##### ARTICLE
Child protection cannot wait

Millions of people are fleeing terror in Ukraine. Most of them are children. Wars and disasters make children vulnerable. Families are at risk of being torn apart, children are left alone without adults to protect them in an environment turned into chaos. Some leave home with a parent. Some are forced to flee without a safe adult to hold their hand and others loses theirs way along the way.

Many children were particularly vulnerable even before the war began, not least the 98,000 children who lived in orphanages before the invasion and who now risk facing the war on their own as staff flee or is relocated. It is with great concern that we see how this makes children easy victims of abuse, exploitation and trafficking. In the current emergency, the focus is on evacuation and emergency relief. The safety and protection of children must be part of this from the very beginning. To ensure that relief efforts do not contribute to further trauma and risk, we need to start from three fundamental questions:

Who is the child?
Ensure identification and registration of children who flee. Without registration, there is no trace if a child goes missing or is separated from his or her relatives. All assistance needs to be coordinated with the responsible authorities.

Who is the child safe with?
##########
##### DATA LINES
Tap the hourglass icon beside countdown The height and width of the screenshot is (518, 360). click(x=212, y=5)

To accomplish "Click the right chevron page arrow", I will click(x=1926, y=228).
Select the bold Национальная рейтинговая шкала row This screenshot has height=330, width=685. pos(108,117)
##########
▶ _WHAT IS ASKED_:
1. Quote everything in the child protection article from "Millions of people" down to "along the way.".
2. According to the child protection article, how many children lived in orphanages before the invasion?

▶ _RESPONSES FOR EACH TASK_:
1.
Millions of people are fleeing terror in Ukraine. Most of them are children. Wars and disasters make children vulnerable. Families are at risk of being torn apart, children are left alone without adults to protect them in an environment turned into chaos. Some leave home with a parent. Some are forced to flee without a safe adult to hold their hand and others loses theirs way along the way.

2. 98,000 children.